2024年 4月 26日 (金)

五輪陸上競技場に駒沢公園改修が浮上 ただ、「手狭で老朽化」など難点が

   2020年東京五輪の陸上競技に使う施設として、駒沢オリンピック公園総合運動場(東京都世田谷区)が自民党内で有力候補として急浮上した。ネット上では、この代替案を評価する向きも多いが、克服すべき様々な難点があるようだ。

   「駒沢改修というのも、視野に入れていいよね」。自民党が検討している提言として、河野太郎行革推進本部長は2015年8月4日、記者団にこう明かした。

  • 駒沢公園案に賛否(写真は模型)
    駒沢公園案に賛否(写真は模型)
  • 駒沢公園案に賛否(写真は模型)

新国立は、サッカーなどの球技場に特化する案も

   この案は、2500億円超もの新国立競技場が白紙撤回されたことを受けて出てきたものだ。河野氏は、設備などでのコスト削減をしたうえで新国立競技場を作るケースとして、「フルスペックの競技場を1つ作るのか、あるいは、駒沢改修プラス球技場にするのか」と2つの有力案があることを明かした。後者の案では、新国立競技場は、サッカーなどができる球技場に特化されるわけだ。

   河野氏は、新国立競技場を作らない選択というゼロ・オプションの案も検討すべきと強調した。
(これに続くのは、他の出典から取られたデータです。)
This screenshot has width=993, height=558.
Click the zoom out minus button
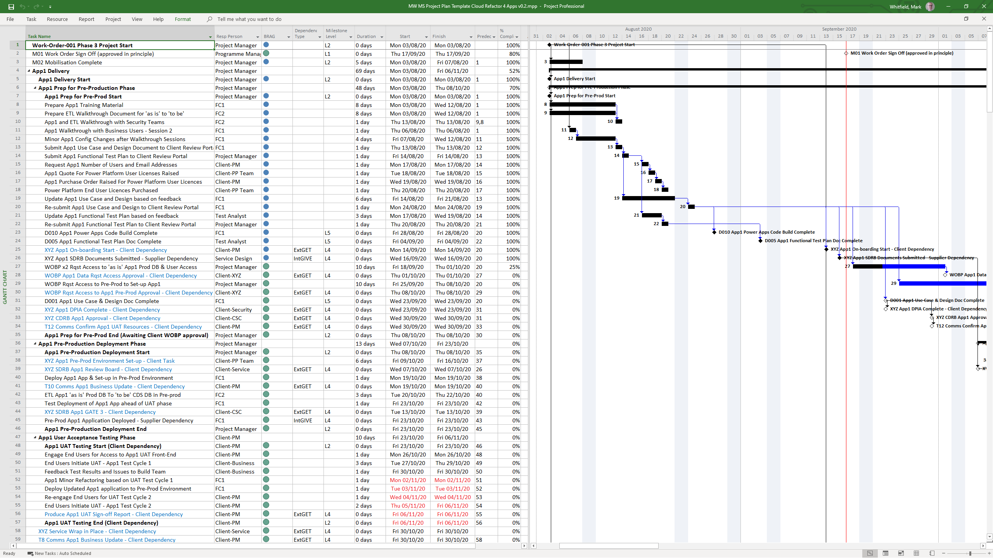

この場合は、既存施設を活用することになる。具体的には、陸上競技は駒沢か日産スタジアム(横浜市)、サッカーなどは日産か味の素スタジアム(東京都調布市)、埼玉スタジアム(さいたま市)、開・閉会式は皇居前広場のような屋外スペース、が想定された。ゼロ・オプションでも、駒沢改修が候補に上ることになる。

   その後、6日になって、行革推進本部と内閣部会、文部科学部会の合同会議で、こうした内容を盛り込んだ提言がまとまった。

   とはいえ、駒沢公園を改修して使うには、ネックも多いようだ。

   駒沢公園の副所長を務めた経験がある鈴木知幸さんは、テレビ朝日系「モーニングバード」に6日に出演し、「改修というのは、いかがなものか」と疑問を呈した。駒沢公園が建設から50年以上経ってかなり老朽化しており、「取り壊して新しくシンプルにした方がよほどお金かからないと思います」と指摘したのだ。

「五輪の陸上はメーンスタジアムで」の声は強い?

   国際的な陸上競技をするには、陸上レーンを現在の8レーンから9レーンにしなければならないが、座席がレーンぎりぎりまであってそのスペースがないという。さらに、道路を挟んで国立病院があり、夜間照明や音量についてかなり神経質にならないといけないともした。

   そもそも、欧米では、陸上競技は五輪の花形であり、それをメインスタジアムでやらなかったとみられて国際的な反発を買う恐れもあるそうだ。最も脚光を浴びる男子100メートルが駒沢で行われることに、鈴木知幸さんは「ちょっとつらい案ですね」と漏らした。

   五輪後の使い道を考えると、サッカーや陸上競技のセットの方が将来的に価値も出てくるという。鈴木さんは、新国立競技場をこうした施設にして、駒沢の方はシンプルな都立施設として別途考えればいいと提案した。

   自民党内から出た提言について、ネット上では、「至極真っ当な提言」「あるものを使えばいい」「五輪後のこと考えるとこれが一番」と評価する声が多数出ている。一方で、駒沢改修案などについて、「実現は難しそう」「一番客入る100m走がもったいない」「五輪の陸上はメーンスタジアムで」といった声も漏れていた。